══ Text shown

Product engineering and development costs remained constant during 2003. Selling and administrative expenses increased $414 (3%) during 2003. Restructuring costs, which consist of legal and professional fees relating to the reorganization in 2002, were $302 for fiscal 2002.

 

Operating income (loss) was ($1,173) in 2003 versus $2,059 in 2002. This was a result of foreign operating losses of $2.8 million and $1.5 million of increases in the domestic LIFO inventory reserves.

 

Interest expense during 2003 is less than 2002 due to reduced borrowings and a lower interest rate. The debt was refinanced on August 1, 2003 with interest at the prime rate.

 

Income from investees includes cash distributions of $13,428 received during the first three fiscal quarters of 2003. There were distributions of $1,526 in fiscal 2002. Future benefits realizable by the Company on the synthetic fuel production plants depend on whether the production from these plants will continue to qualify for tax credits under Section 29 of the Internal Revenue Code and the ability to economically produce and successfully market synthetic fuel produced by the plants.

 

Income taxes were 34% of pre-tax income for 2003. Net income for 2003 was $7,260 from continuing operations, while 2002 included $1,829 from continuing operations and $241 from discontinued operations.

════
══ Raw data

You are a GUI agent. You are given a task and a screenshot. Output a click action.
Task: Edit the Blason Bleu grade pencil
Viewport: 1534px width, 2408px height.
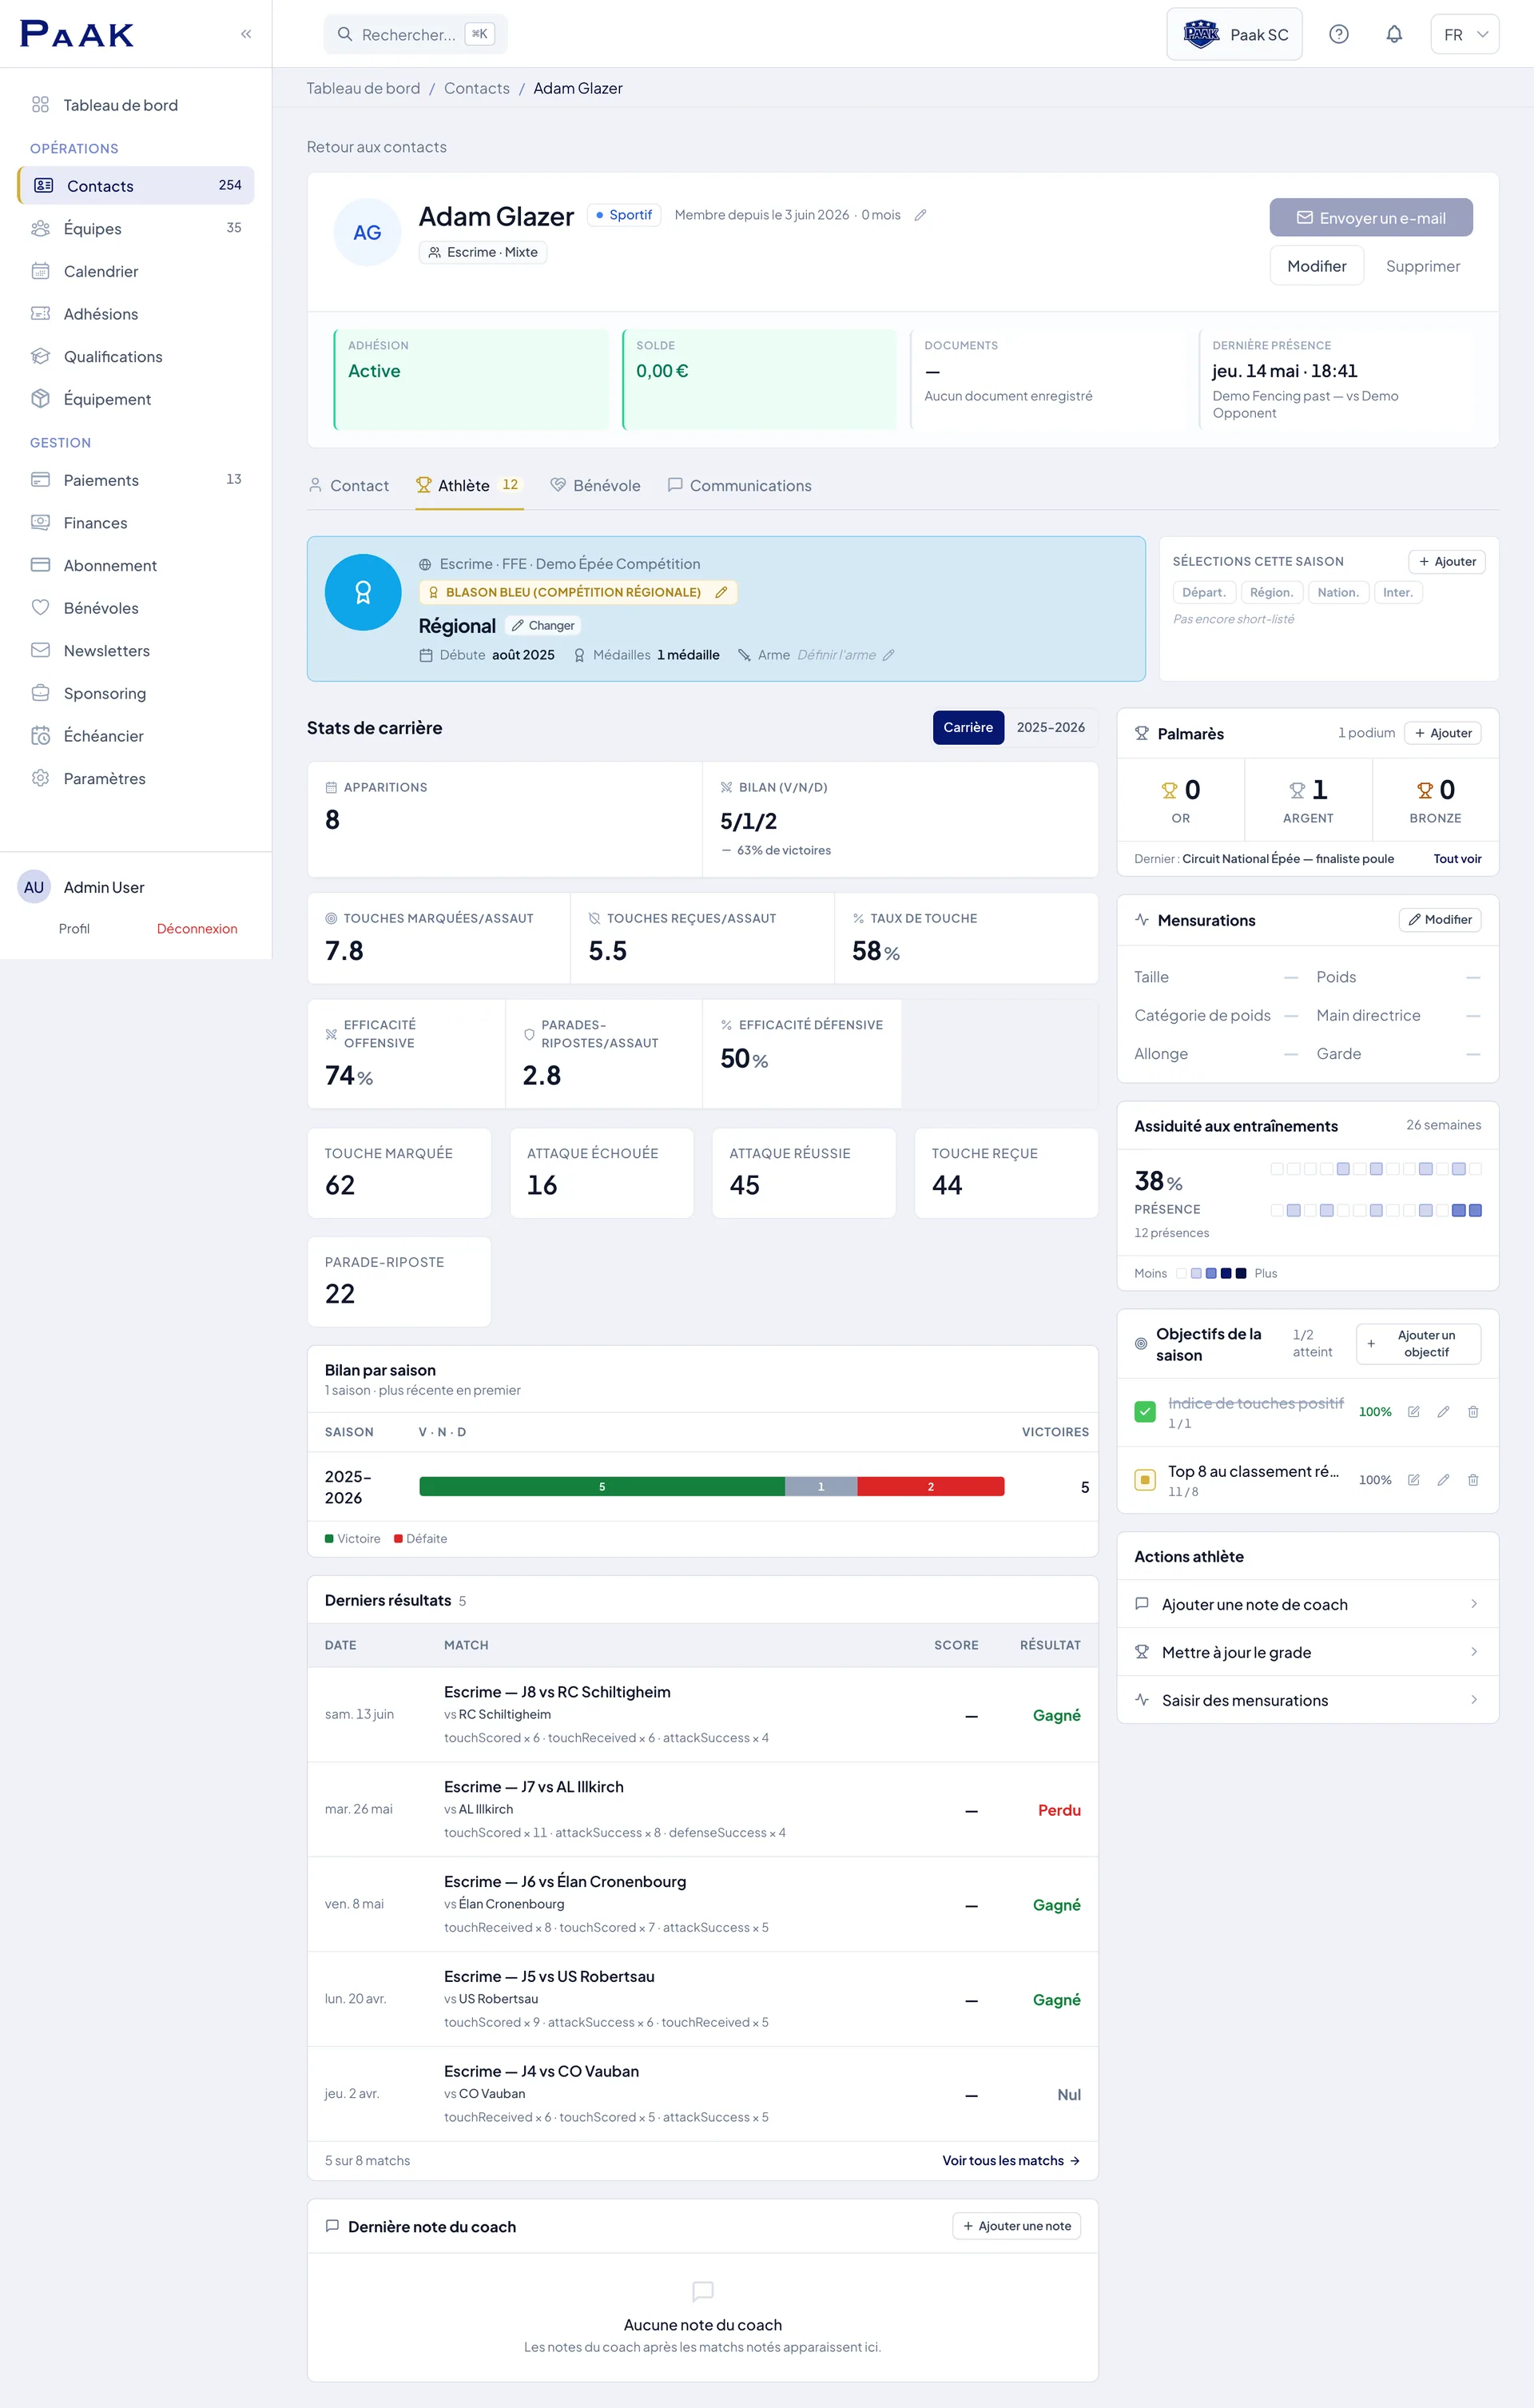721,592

════
══ Raw data

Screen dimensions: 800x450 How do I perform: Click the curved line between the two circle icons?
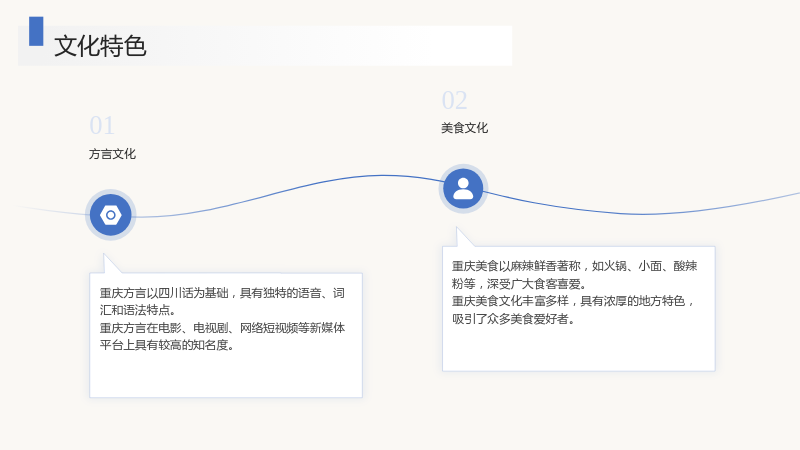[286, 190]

════

[What you will do] List every dollar amount that the financial results text reports for 2002, along with the item each amount measures. Rely solely on the financial results text, not on the data.

[Exercise output]
- $302: restructuring costs
- $2,059: operating income
- $1,526: distributions from investees
- $1,829: net income from continuing operations
- $241: net income from discontinued operations